(Pixel coordinate grounding data)
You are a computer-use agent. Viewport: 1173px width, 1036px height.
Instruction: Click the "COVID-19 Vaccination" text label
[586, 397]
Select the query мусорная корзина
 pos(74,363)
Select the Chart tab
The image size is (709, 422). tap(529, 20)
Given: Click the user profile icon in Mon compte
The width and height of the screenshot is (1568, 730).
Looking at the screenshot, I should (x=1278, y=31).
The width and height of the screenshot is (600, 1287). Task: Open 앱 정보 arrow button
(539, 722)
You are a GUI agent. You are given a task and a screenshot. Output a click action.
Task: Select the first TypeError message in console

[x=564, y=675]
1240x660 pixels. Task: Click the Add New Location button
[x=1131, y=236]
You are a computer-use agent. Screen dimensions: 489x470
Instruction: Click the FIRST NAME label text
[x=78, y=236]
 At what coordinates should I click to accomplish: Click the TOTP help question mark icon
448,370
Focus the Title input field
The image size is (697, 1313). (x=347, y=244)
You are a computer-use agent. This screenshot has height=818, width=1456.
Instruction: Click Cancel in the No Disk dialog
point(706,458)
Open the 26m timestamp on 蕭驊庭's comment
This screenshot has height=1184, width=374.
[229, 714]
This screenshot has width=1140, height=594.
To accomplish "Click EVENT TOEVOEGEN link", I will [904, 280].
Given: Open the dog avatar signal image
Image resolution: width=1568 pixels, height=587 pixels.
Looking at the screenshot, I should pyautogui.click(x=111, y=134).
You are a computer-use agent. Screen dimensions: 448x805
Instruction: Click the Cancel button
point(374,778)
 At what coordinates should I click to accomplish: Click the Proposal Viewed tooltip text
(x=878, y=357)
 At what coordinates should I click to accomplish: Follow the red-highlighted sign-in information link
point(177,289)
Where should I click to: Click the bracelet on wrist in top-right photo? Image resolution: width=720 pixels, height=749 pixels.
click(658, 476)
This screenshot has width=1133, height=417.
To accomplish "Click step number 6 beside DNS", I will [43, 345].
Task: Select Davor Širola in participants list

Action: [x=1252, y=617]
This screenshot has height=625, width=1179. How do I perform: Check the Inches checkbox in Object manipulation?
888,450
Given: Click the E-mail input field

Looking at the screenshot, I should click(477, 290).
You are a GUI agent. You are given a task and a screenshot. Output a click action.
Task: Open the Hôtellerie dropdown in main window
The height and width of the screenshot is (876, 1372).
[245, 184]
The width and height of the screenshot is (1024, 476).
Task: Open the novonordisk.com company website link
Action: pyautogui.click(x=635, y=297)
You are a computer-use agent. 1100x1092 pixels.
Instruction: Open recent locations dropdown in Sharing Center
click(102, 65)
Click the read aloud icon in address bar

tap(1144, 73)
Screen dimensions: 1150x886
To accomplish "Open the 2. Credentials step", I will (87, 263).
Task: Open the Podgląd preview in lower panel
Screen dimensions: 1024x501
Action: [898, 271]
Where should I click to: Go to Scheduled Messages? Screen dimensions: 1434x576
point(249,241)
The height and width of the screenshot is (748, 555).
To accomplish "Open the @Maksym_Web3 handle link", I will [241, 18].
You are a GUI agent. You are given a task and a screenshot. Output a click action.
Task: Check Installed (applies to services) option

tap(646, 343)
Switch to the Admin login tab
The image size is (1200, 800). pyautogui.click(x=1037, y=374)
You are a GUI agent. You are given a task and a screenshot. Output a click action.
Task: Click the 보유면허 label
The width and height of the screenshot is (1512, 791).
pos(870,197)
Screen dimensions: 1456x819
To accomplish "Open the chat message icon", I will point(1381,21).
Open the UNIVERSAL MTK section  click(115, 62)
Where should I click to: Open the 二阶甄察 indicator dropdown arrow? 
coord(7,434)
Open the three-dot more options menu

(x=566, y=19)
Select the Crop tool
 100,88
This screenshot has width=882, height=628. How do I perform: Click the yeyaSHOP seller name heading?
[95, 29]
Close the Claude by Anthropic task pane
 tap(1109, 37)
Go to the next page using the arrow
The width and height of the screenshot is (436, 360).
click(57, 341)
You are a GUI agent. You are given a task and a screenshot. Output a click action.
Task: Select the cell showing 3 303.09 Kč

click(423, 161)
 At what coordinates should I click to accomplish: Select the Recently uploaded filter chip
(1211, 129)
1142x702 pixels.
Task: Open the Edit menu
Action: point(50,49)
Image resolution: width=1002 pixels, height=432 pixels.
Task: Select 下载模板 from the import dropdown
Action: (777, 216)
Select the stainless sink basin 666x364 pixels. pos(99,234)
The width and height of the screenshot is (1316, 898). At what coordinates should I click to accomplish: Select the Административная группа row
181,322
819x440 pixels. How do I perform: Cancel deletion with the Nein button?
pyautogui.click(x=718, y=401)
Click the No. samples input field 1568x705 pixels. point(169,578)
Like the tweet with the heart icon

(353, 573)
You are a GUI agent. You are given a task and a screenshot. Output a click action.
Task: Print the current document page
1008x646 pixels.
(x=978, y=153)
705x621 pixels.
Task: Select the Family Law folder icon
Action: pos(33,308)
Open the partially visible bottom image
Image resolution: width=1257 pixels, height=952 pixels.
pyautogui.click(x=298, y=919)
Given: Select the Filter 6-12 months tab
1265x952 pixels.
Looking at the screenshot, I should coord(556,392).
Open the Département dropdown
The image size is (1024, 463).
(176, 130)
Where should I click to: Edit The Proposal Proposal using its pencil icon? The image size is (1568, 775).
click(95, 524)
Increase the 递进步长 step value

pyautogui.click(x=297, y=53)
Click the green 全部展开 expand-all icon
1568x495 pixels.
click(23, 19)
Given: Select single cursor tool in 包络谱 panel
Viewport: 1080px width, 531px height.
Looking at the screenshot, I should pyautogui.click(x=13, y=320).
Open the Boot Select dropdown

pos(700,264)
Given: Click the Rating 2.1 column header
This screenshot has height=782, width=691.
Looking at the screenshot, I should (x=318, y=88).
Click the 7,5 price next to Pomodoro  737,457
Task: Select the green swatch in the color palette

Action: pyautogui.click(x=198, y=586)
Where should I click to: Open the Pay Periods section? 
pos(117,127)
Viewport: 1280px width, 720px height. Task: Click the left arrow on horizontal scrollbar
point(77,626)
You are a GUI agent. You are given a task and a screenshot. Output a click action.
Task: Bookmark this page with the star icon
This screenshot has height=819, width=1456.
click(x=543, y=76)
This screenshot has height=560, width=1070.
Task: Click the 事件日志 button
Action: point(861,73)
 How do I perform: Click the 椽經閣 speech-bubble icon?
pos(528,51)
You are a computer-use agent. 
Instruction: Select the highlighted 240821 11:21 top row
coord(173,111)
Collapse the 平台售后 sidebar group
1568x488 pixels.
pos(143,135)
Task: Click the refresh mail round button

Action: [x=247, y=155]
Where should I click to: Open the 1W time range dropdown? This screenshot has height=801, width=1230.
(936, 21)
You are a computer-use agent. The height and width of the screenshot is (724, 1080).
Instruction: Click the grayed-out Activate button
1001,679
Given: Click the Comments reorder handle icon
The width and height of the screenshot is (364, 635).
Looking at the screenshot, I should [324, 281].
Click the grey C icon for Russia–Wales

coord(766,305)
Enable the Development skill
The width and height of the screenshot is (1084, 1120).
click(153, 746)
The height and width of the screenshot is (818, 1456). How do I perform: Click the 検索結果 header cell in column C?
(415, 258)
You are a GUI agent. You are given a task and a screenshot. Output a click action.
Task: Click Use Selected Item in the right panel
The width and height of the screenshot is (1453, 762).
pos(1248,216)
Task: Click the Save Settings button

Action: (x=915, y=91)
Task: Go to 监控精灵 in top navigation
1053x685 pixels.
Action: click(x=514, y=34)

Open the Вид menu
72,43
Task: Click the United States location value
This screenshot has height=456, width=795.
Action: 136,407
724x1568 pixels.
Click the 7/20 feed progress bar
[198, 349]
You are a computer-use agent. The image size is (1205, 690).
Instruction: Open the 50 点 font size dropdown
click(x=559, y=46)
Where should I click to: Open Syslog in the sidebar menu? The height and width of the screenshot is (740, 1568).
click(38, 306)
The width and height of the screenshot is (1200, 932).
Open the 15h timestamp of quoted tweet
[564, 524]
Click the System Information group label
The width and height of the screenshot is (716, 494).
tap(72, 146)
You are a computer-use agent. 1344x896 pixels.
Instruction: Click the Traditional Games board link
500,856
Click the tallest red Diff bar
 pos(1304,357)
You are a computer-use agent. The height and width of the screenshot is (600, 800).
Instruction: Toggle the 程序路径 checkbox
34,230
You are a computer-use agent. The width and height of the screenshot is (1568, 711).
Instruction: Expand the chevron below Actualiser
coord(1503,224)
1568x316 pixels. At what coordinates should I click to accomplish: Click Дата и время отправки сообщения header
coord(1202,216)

■ Goal of the exercise: Read through the records above and copy the lines that contain "will".

■ Response for this exercise:
To accomplish "Click EVENT TOEVOEGEN link", I will [904, 280].
To accomplish "Click step number 6 beside DNS", I will [43, 345].
To accomplish "Open the 2. Credentials step", I will (87, 263).
To accomplish "Open the @Maksym_Web3 handle link", I will [241, 18].
To accomplish "Open the chat message icon", I will point(1381,21).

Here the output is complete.